• **EXERCISE GOAL**
Render the items from the line containing "Given: Sort the table by DIF. header" up to and including the line containing "click(x=772, y=672)" as a two-column CSV with the header text,answer, one row per item. Put each item's wording and its answer in separate quoted fields, replace line breaks with spaces, and leave out the pictures.

• **Word and element location items**
=====
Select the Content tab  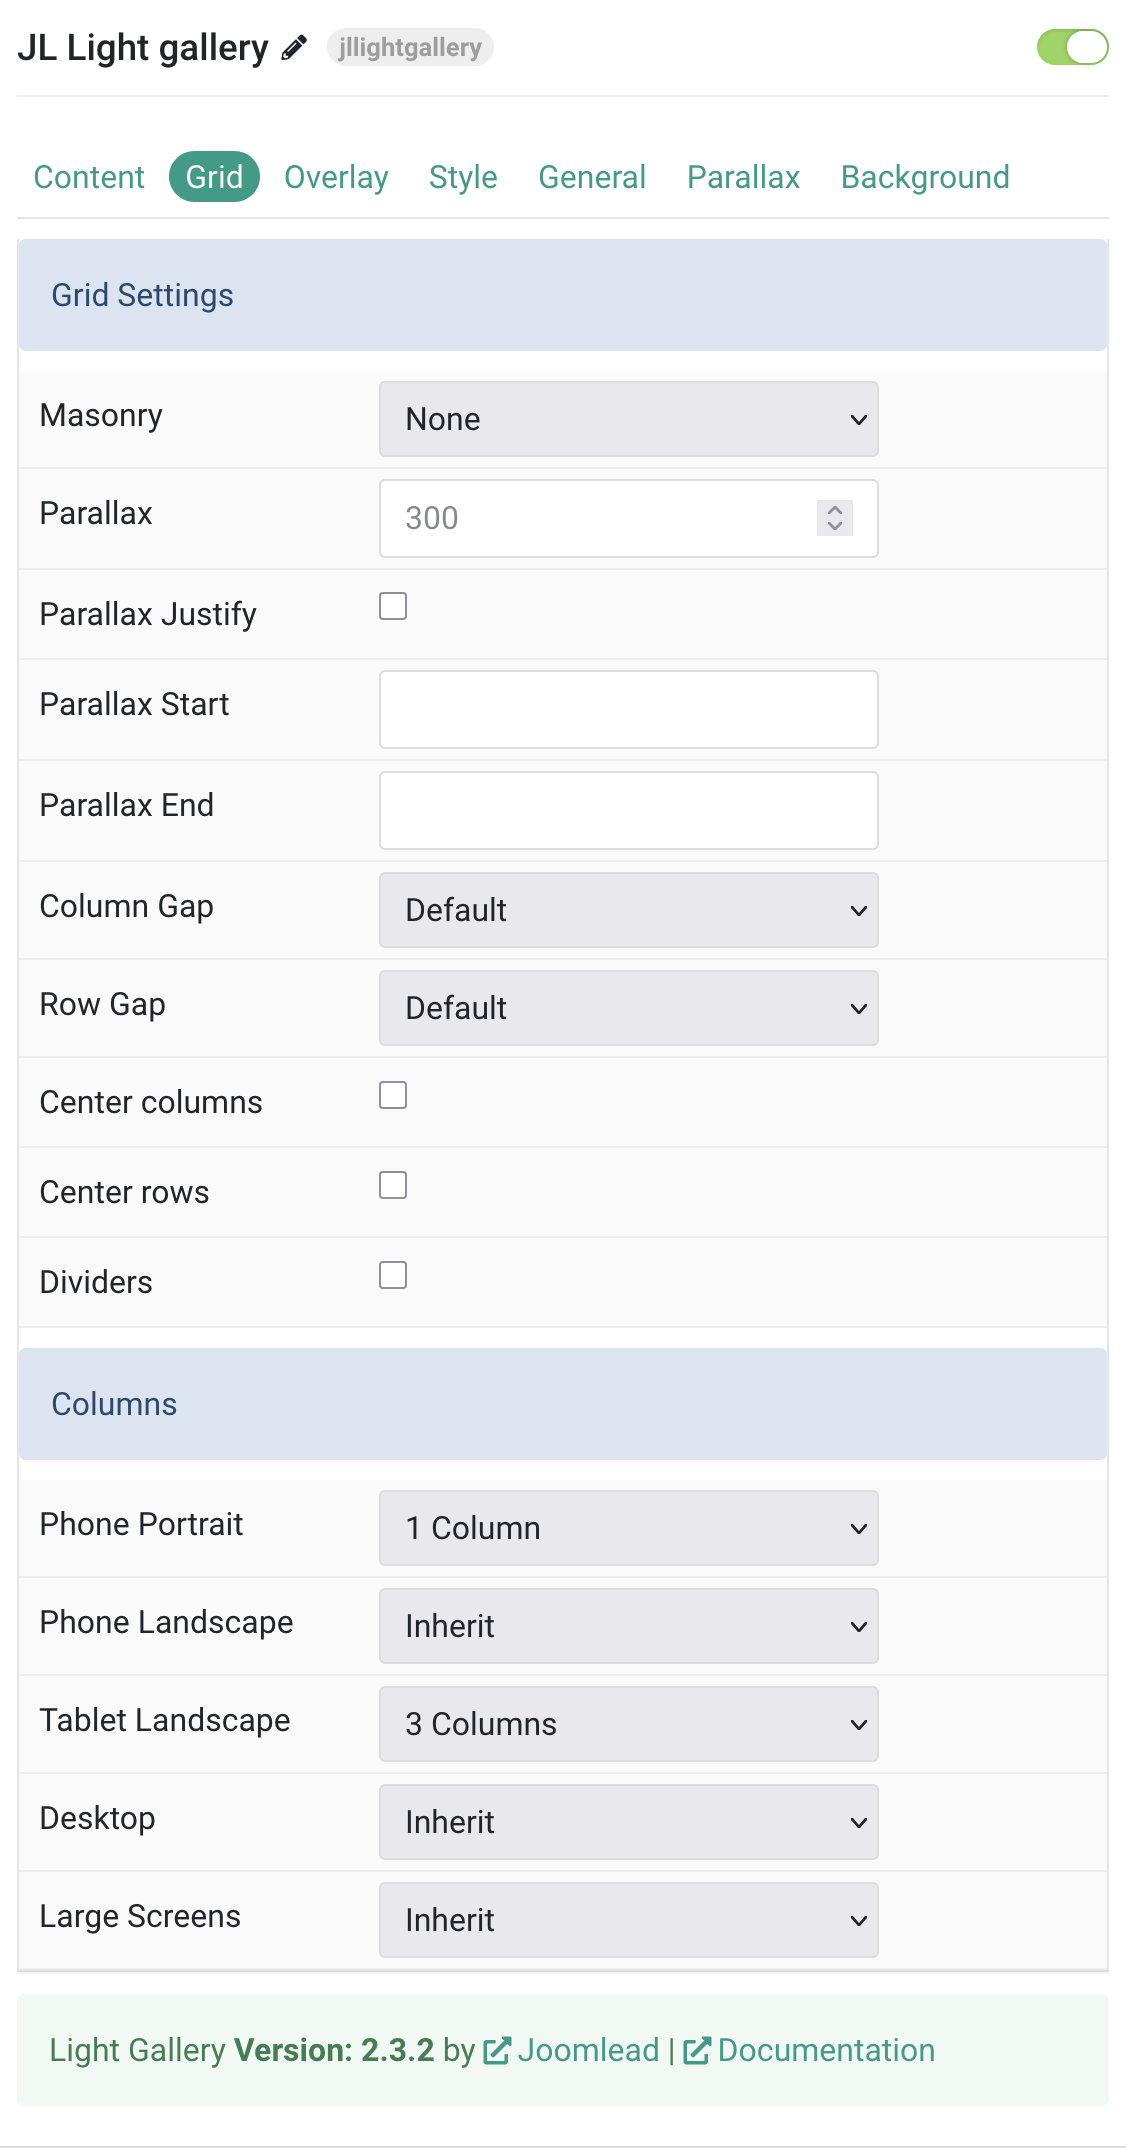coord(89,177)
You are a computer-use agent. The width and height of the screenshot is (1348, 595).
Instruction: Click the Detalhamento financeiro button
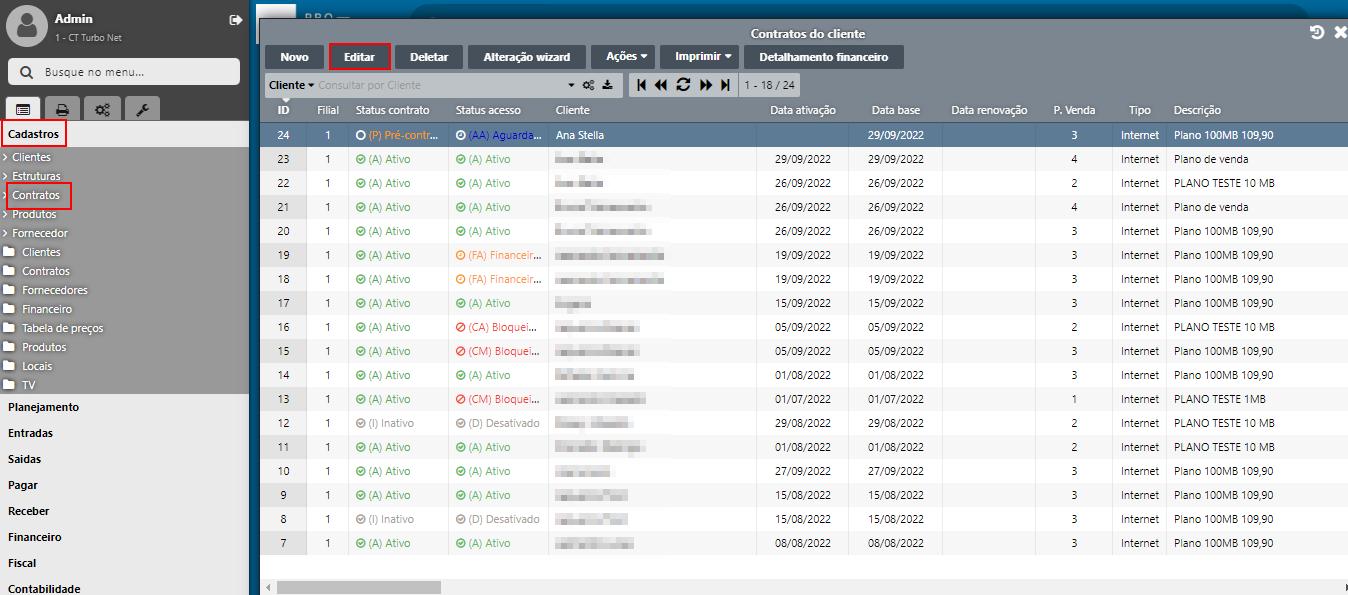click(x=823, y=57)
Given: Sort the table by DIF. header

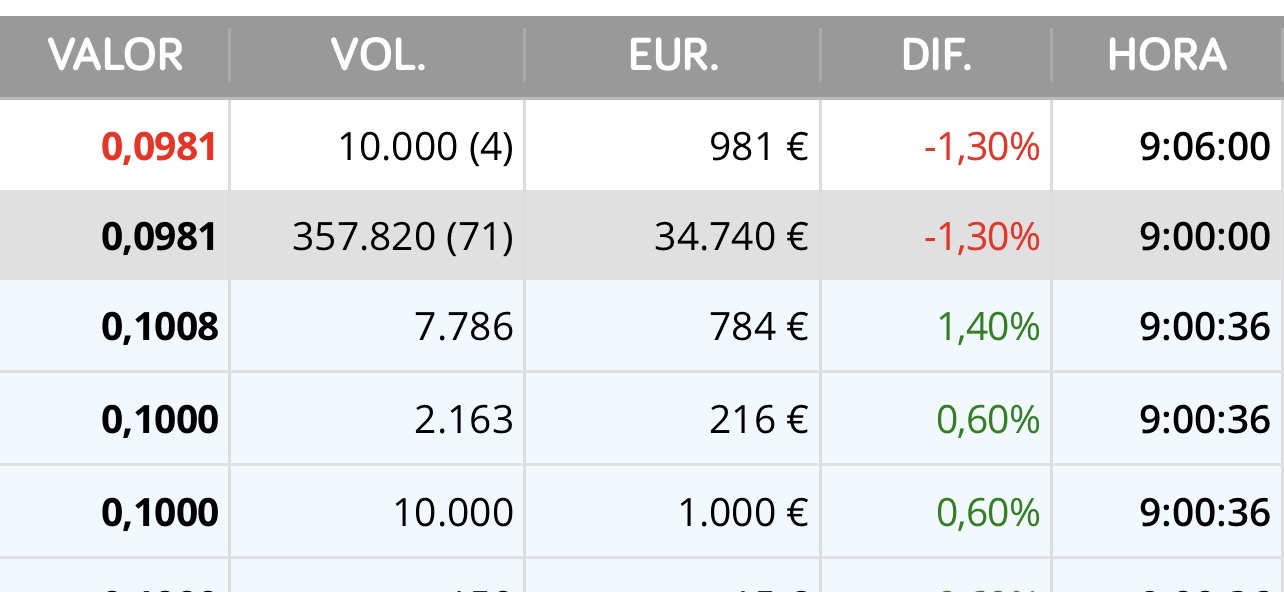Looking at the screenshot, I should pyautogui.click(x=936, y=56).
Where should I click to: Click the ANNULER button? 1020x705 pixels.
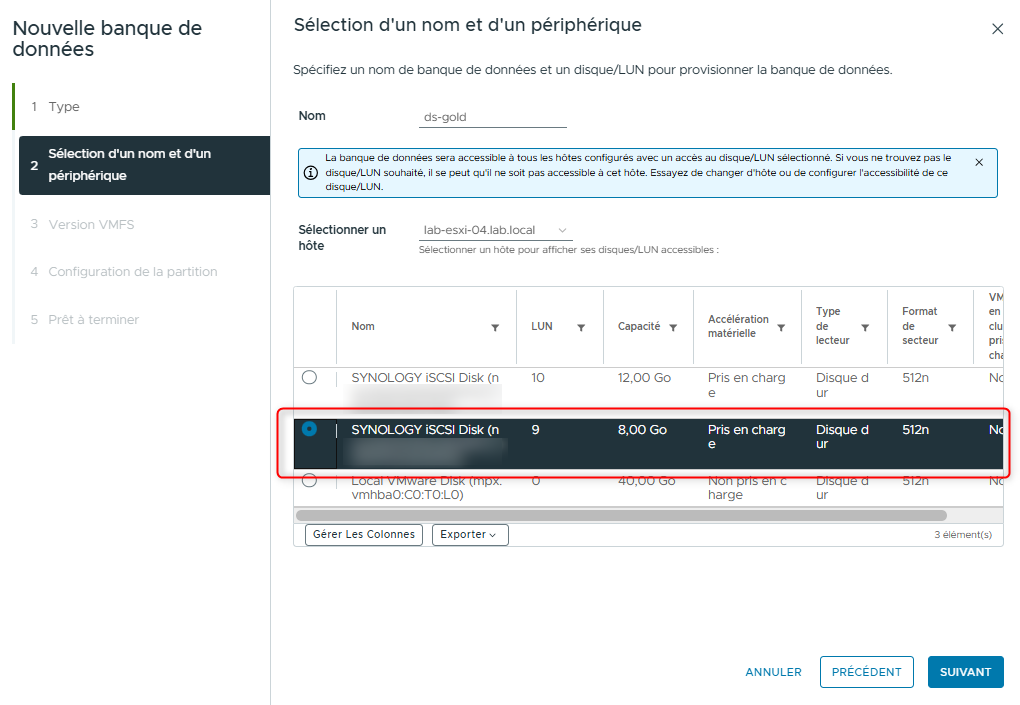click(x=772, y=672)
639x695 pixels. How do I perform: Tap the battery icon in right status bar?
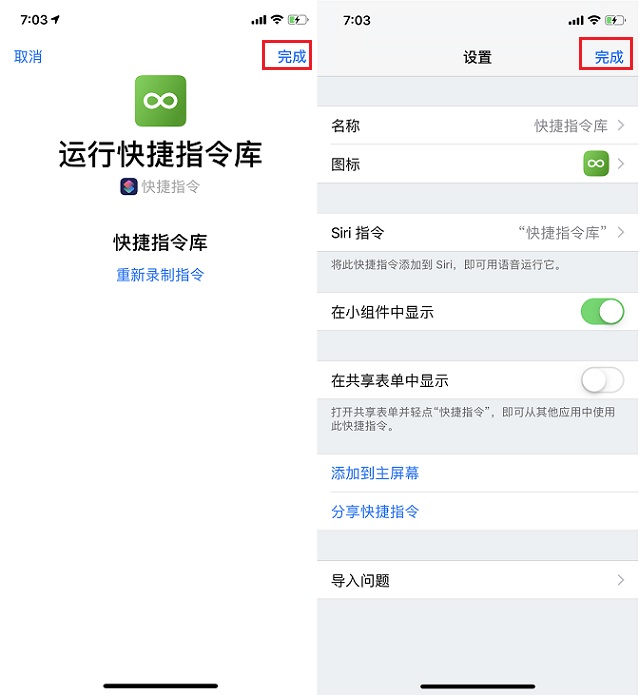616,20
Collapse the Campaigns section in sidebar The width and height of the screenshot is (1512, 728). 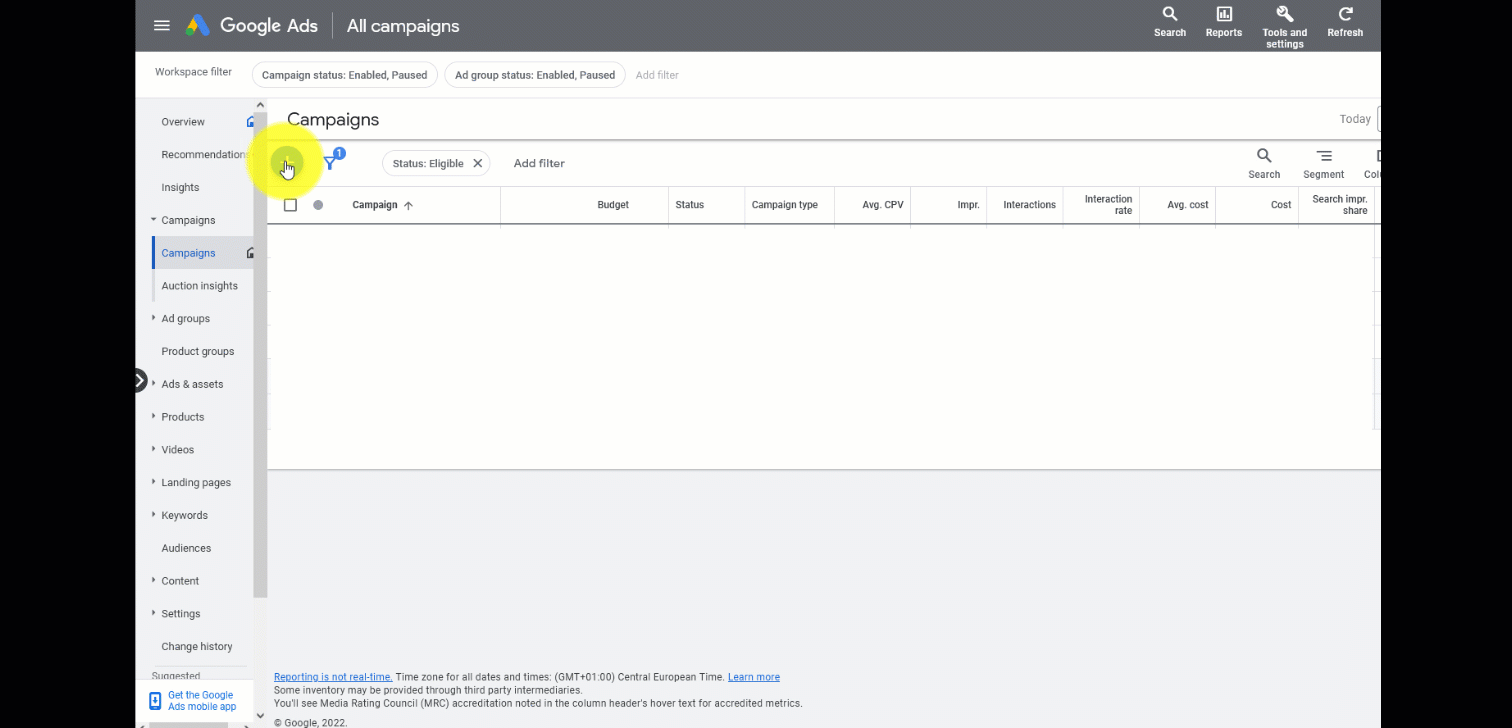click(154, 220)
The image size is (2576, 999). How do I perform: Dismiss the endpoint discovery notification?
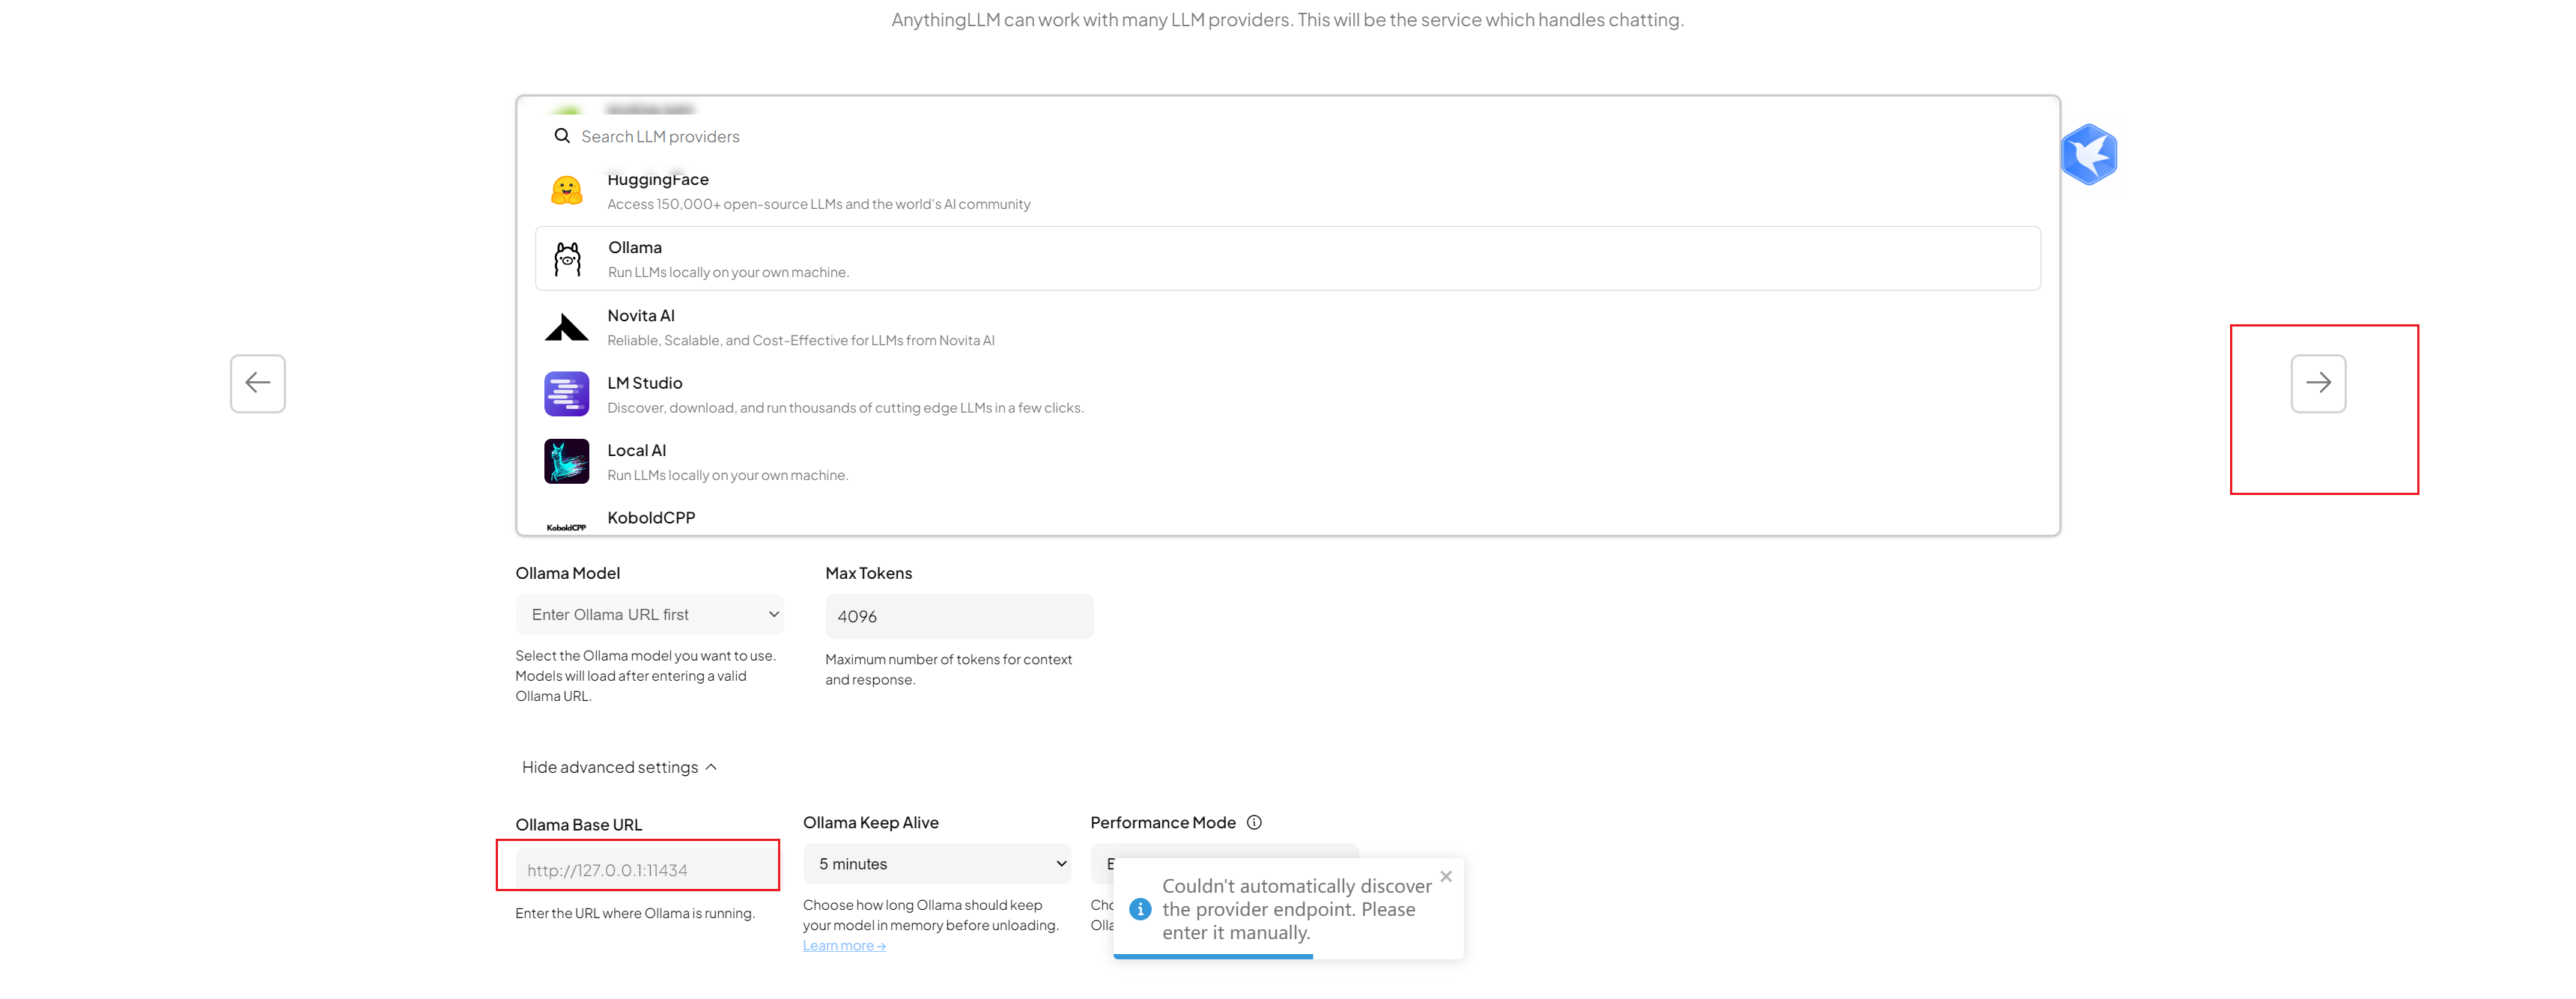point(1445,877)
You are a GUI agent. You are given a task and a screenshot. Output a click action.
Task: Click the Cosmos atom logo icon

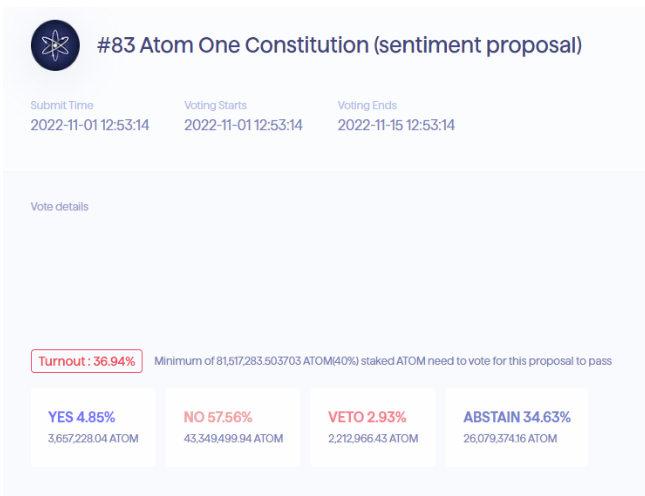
=====
• **RESPONSE FOR THIS EXERCISE**
text,answer
"Given: Sort the table by DIF. header","Looking at the screenshot, I should pyautogui.click(x=936, y=56)."
"Where should I click to: Click the ANNULER button? 1020x705 pixels.","click(x=772, y=672)"